Mercato auto in Europa: il livello più basso da 22 anni

di Fabrizio Castagnotto

In Europa il 2022 apre il mercato dell’auto con il volume di immatricolazioni più basso dall’inizio delle rilevazioni, in lieve calo rispetto a gennaio 2021, che a sua volta aveva già perso 1/4 dei volumi sull’anno precedente, e a -33% rispetto al 2019, ultimo anno pre-Covid.

Nei 30 Paesi europei (UE+UK+EFTA), con 822.423 immatricolazioni, si registra un calo del 2,4% rispetto alle 842.670 unità di un anno fa.

“L’Italia – ricorda il Direttore Generale dell’UNRAE Andrea Cardinali – continua ad essere l’unico fra i Major Market a non prevedere per il 2022 sostegni alla domanda di veicoli a zero o bassissime emissioni”.

Per l’anno in corso, infatti, la Germania ha stanziato 2,1 miliardi di euro di incentivi, la Francia 1,25 miliardi, la Spagna 619 milioni, mentre il Regno Unito ha messo in bilancio 2,5 miliardi fra incentivi all’acquisto e investimenti in infrastrutture per il periodo 2022-2025.

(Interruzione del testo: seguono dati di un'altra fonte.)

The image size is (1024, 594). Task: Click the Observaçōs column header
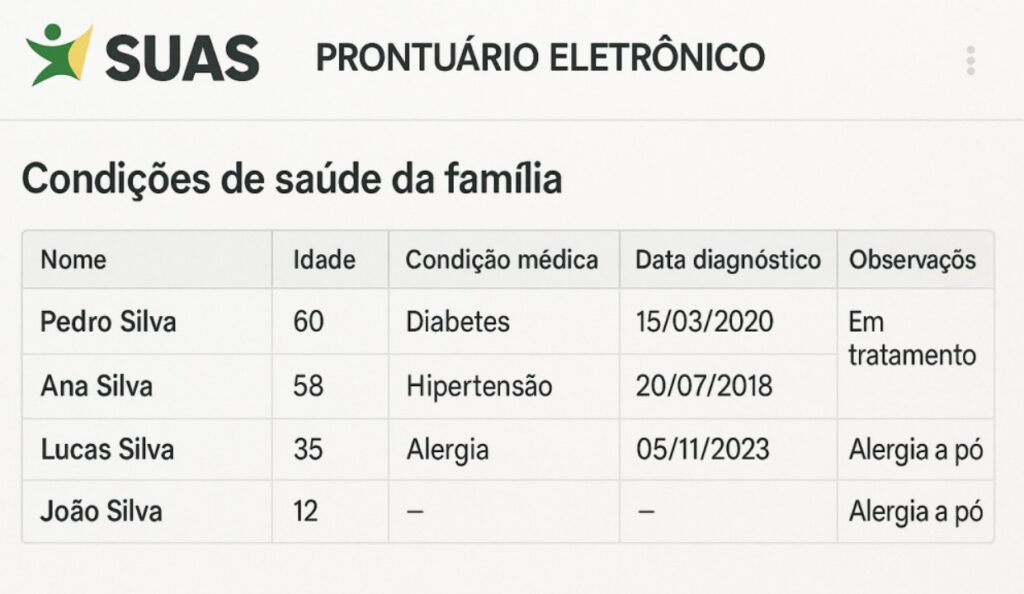(912, 260)
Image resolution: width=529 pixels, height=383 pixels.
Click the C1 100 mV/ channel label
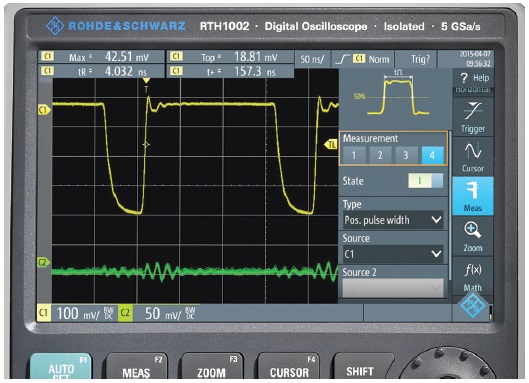click(x=77, y=313)
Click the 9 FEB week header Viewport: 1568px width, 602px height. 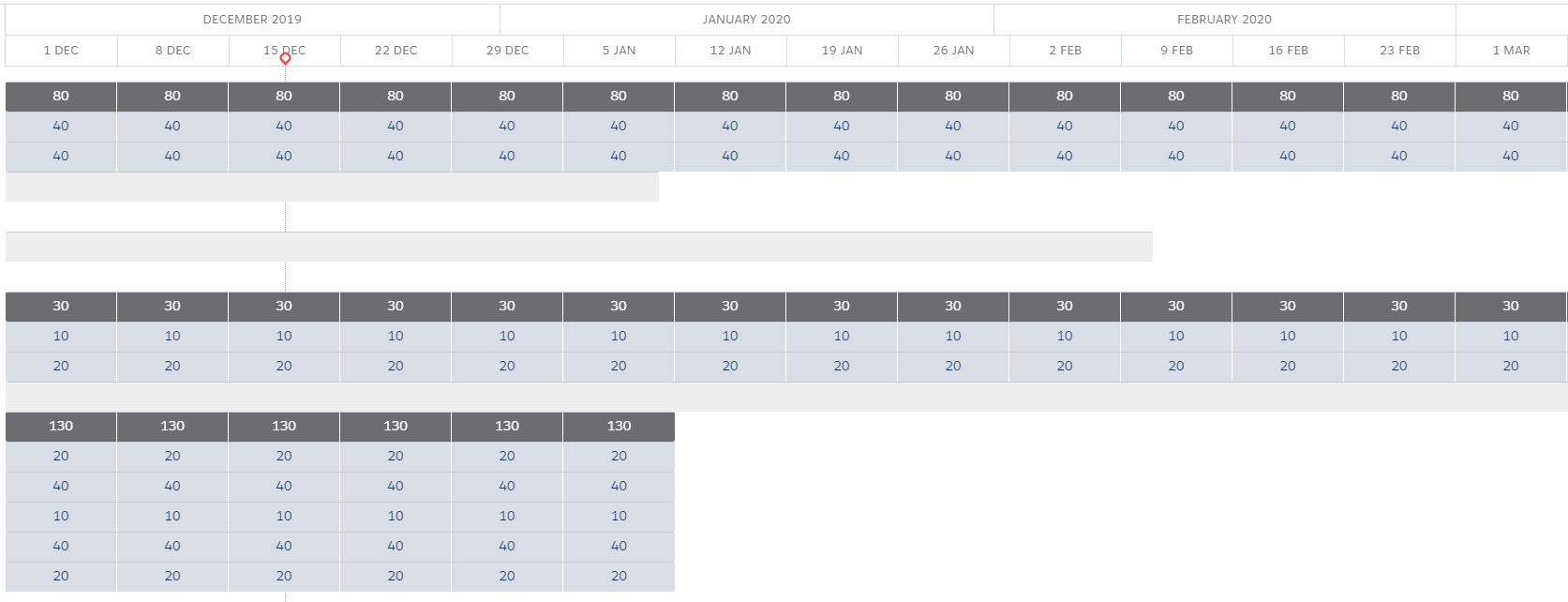coord(1176,51)
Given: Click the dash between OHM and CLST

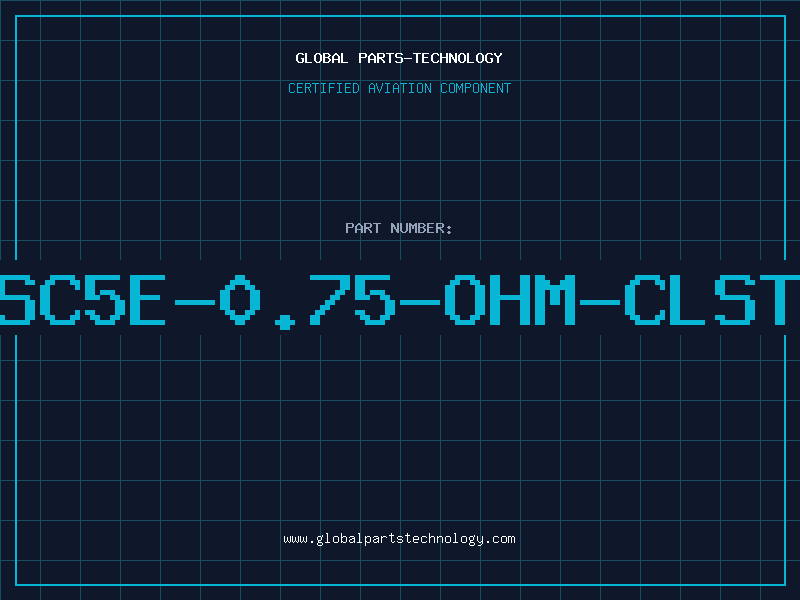Looking at the screenshot, I should pyautogui.click(x=600, y=302).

“Per sostenere consumatori e aziende nel passaggio alla nuova mobilità – afferma Cardinali – è assolutamente necessario rinnovare almeno per il triennio 2022-2024 lo schema di incentivi per le vetture in essere fino allo scorso anno: uno strumento che ha dimostrato nei fatti di aiutare l’ambiente, anche rinnovando il parco circolante.